● DO THIS: Could you write out the data from its first line through the line containing "[x=200, y=290]", swapping "gear" for "cog" and keeping everything else the same, with the pictures left out?

* * *

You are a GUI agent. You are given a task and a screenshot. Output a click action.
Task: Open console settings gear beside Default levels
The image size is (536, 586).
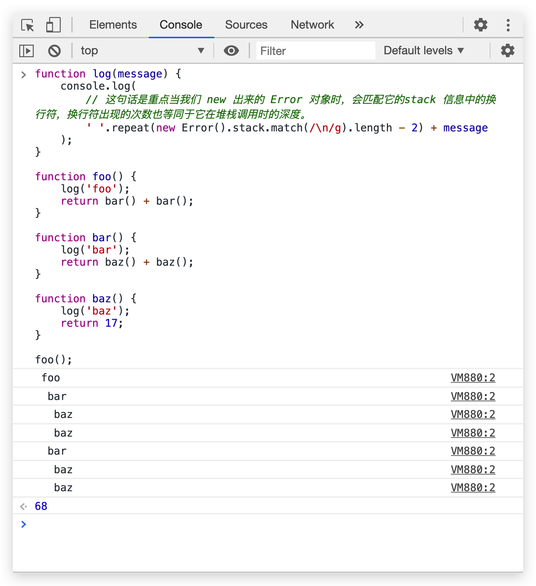coord(507,51)
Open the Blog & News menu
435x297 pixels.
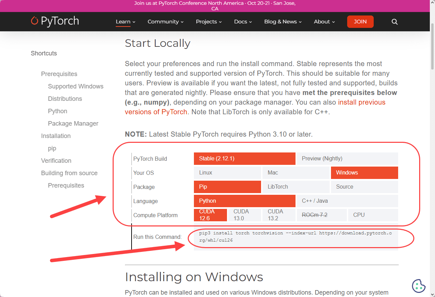click(x=283, y=22)
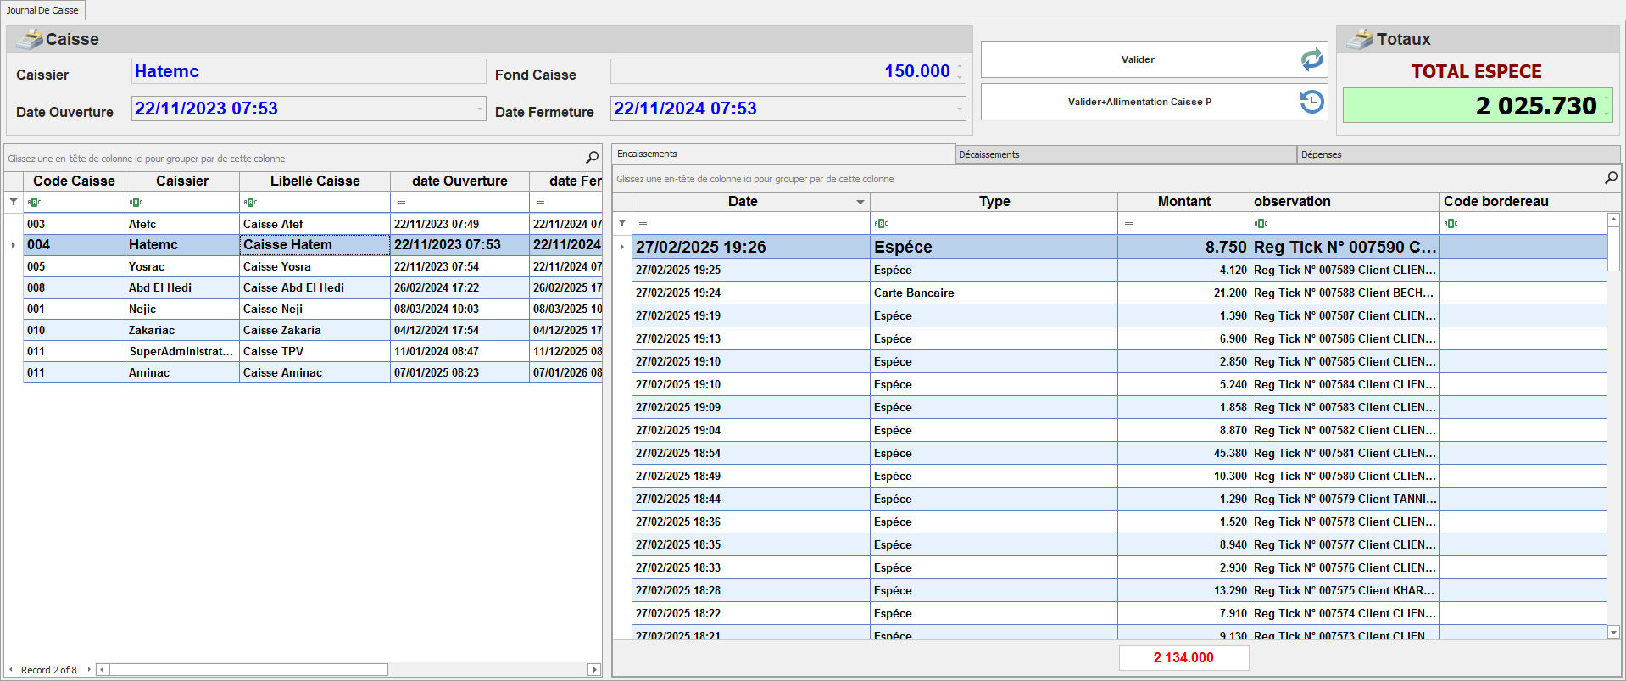This screenshot has height=681, width=1626.
Task: Open the Date Fermeture dropdown
Action: click(x=959, y=109)
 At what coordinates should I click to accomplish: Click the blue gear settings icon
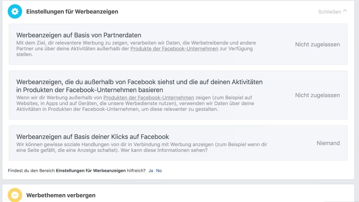tap(15, 12)
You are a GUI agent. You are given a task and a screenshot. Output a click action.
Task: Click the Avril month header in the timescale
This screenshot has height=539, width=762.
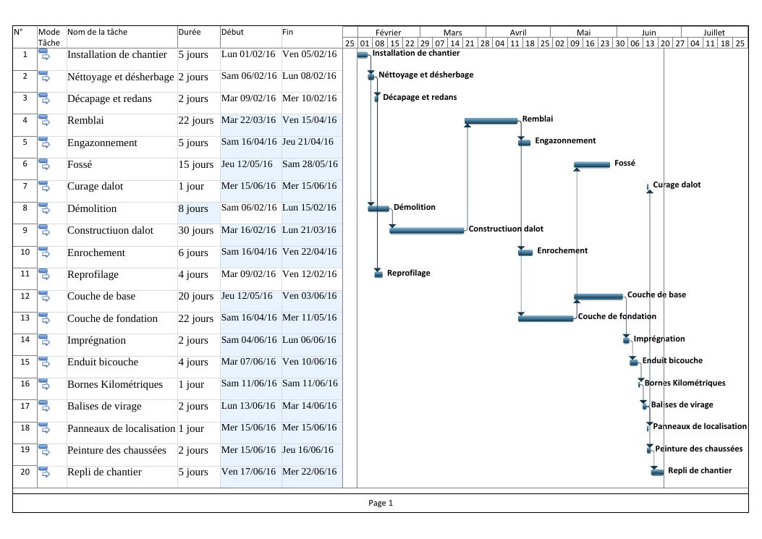[517, 33]
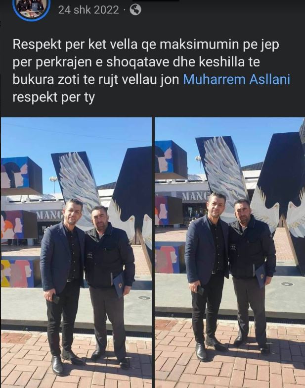Click the phone in hand in right photo

[x=200, y=290]
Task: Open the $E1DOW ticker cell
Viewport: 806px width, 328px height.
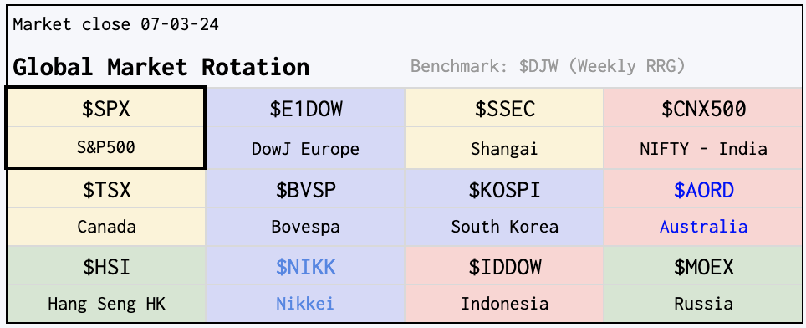Action: coord(305,109)
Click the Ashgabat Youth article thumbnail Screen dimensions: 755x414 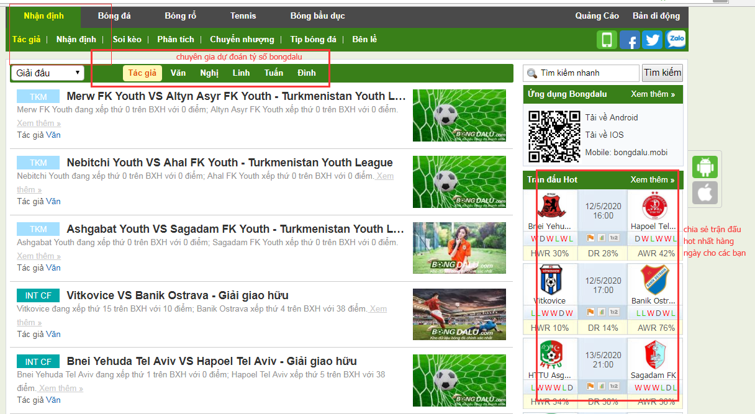[459, 248]
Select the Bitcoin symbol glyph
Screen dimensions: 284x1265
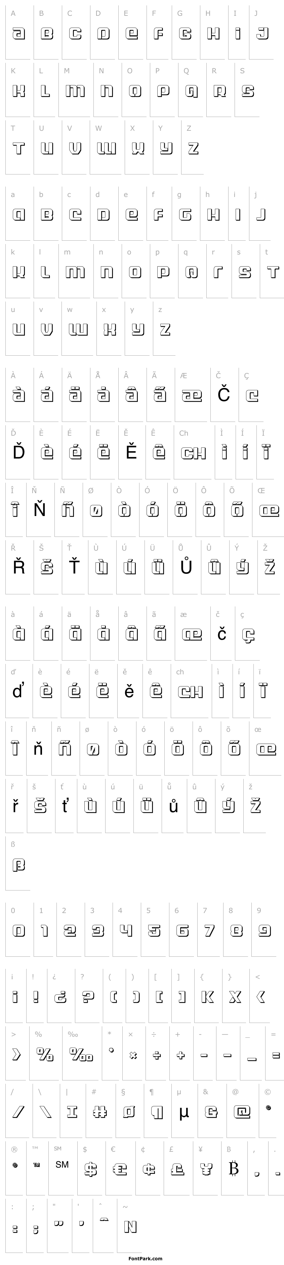233,1169
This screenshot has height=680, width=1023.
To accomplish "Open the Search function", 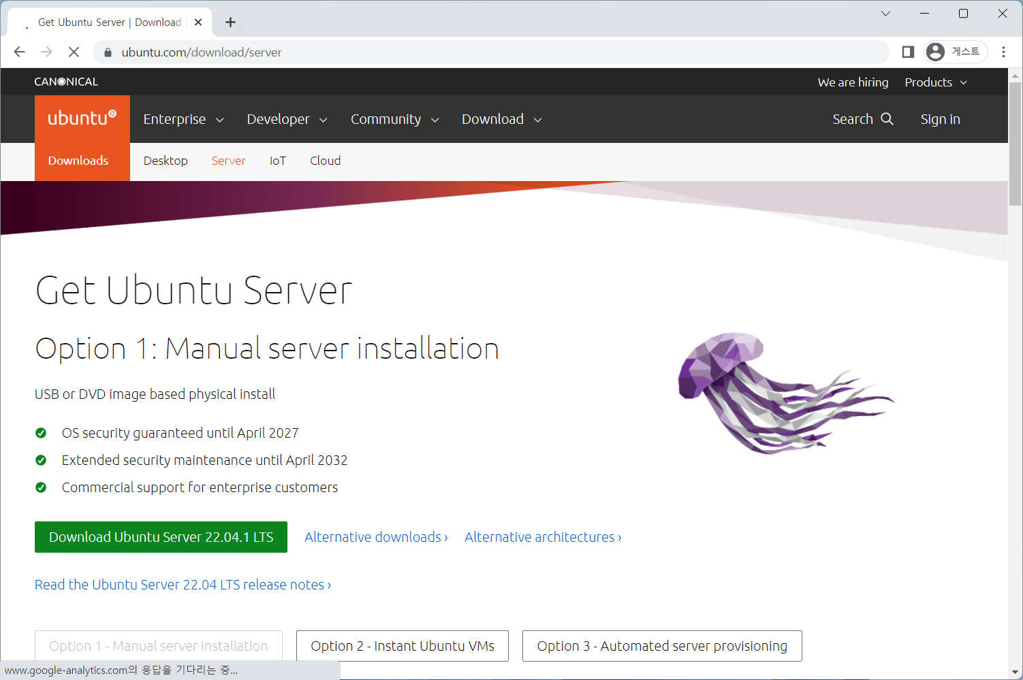I will 863,118.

* * *

● ANSWER FOR THIS EXERCISE:
You are a GUI agent. You are given a task and a screenshot. Output a click action.
Task: Open console settings cog beside Default levels
The image size is (536, 586).
coord(507,51)
Open the Blog & News menu
435x297 pixels.
click(x=283, y=22)
This screenshot has height=681, width=1626.
Task: Open the Date Fermeture dropdown
Action: click(x=959, y=109)
 At what coordinates should I click to accomplish: Click the blue cog settings icon
tap(15, 12)
You are a GUI agent. You are given a task and a screenshot. Output a click action.
Task: Click the Avril month header in the timescale
This screenshot has height=539, width=762.
[517, 33]
Click the phone in hand in right photo

[x=200, y=290]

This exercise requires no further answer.